Grossberg proceeds to connect the misrepresentation of the youth crisis to broader struggles and changes that have defined America (and modernity) for at least the past quarter century. The dialogue that follows contributes to a social commentary concerning politics in an entirely new and unique perspective. In the second third of the text Grossberg presents a stifling critique of politics, castigating both the right and the left (few scholars are capable of doing this well and with rigor). Perhaps some might criticize Grossberg for being too "in the middle" but this would simply be missing the point. Besides, he openly admits his preference for left politics (which makes his critique all the more damning), as he remarks that "[c]ritisim can be offered in a spirit of solidarity [and] I write from a desire to forge a more effective left politics" (page 160).

The final third of the book addresses what Grossberg calls the coming American modernity. Modernity is typically understood as a historical period characterized by 19th and 20th century world of science, nation-states, political democracy, capitalism, urbanization, mass literacy, mass media, mass culture, rationality and individualism. Grossberg divides American history into three centuries, each he argues characterized by their different realizations of modernity to discuss the creation and development of American democracy, capitalism, and politics. He argues, among other things, that we are in "the midst of the unsettling of one modernity and the emergence of another" (page 217).
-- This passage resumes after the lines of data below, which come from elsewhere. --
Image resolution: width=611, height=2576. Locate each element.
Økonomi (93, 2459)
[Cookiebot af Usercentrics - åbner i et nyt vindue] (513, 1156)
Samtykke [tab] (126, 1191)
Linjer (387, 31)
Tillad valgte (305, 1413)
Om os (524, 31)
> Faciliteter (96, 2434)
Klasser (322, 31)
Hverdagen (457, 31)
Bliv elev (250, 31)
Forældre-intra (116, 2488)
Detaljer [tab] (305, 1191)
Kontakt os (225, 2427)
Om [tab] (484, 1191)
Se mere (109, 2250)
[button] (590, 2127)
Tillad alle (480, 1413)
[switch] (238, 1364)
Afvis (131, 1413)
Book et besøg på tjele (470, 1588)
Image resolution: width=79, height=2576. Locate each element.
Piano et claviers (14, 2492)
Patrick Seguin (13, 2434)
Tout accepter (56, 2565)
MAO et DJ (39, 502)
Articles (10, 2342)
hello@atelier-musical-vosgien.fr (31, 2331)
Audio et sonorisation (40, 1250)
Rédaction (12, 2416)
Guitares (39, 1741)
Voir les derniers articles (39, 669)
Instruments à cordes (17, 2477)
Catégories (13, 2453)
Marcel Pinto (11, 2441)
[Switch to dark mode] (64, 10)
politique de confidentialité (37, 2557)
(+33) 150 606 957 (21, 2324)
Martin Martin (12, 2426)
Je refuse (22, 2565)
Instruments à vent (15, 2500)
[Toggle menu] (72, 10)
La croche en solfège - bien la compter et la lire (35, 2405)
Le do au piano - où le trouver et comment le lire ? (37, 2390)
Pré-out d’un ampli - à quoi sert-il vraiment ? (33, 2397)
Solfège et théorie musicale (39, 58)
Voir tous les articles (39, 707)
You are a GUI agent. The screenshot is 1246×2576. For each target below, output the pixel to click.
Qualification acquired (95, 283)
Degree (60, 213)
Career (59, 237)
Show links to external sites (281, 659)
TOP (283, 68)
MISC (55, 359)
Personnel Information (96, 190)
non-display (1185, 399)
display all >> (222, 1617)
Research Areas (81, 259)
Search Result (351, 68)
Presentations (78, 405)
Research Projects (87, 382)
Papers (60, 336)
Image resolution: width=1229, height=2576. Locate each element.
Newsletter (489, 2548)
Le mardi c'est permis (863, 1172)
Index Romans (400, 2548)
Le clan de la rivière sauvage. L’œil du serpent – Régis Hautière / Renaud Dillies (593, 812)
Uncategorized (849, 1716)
It is here Grossberg argues that a space is provided for a restructuring of politics, economics, and culture, whereby we can forge a move toward a more compromising political discourse; as the political climate has quickly deteriorated into an all out war between the right and left, characterized by the absence of rationality (a tenet of modernity) in contemporary political debates and commentary. This perspective is exemplified in the idea that campaigning is constant and ubiquitous, as the goal of politicians it seems is merely to stay in office.

So what do you ask does this have to do with our kids? "Kids' unique relation to time and history in the second modernity made them the most potent symbol of possibility and hope. Childhood and youth became the essence of imagination, the affirmation that there are always alternatives and that resistance to any one future is always possible. Kids remind us that we can always change directions" (page 308). The war against our kids then destroys the possibility of imagining change for the future and even perhaps destroys the possibility of a future. This text is a call for communication, an open dialogue, as "communication is the opening of possibility" (page 317). Communication then fosters the ability to transform our society to a more egalitarian and livable environment, one that would be suitable and enjoyable for the majority of people.

This book was extraordinary and is highly recommended. It was very thought provoking, stimulating, and very intellectually rewarding and will no doubt change the ways in which you approach politics and the social world.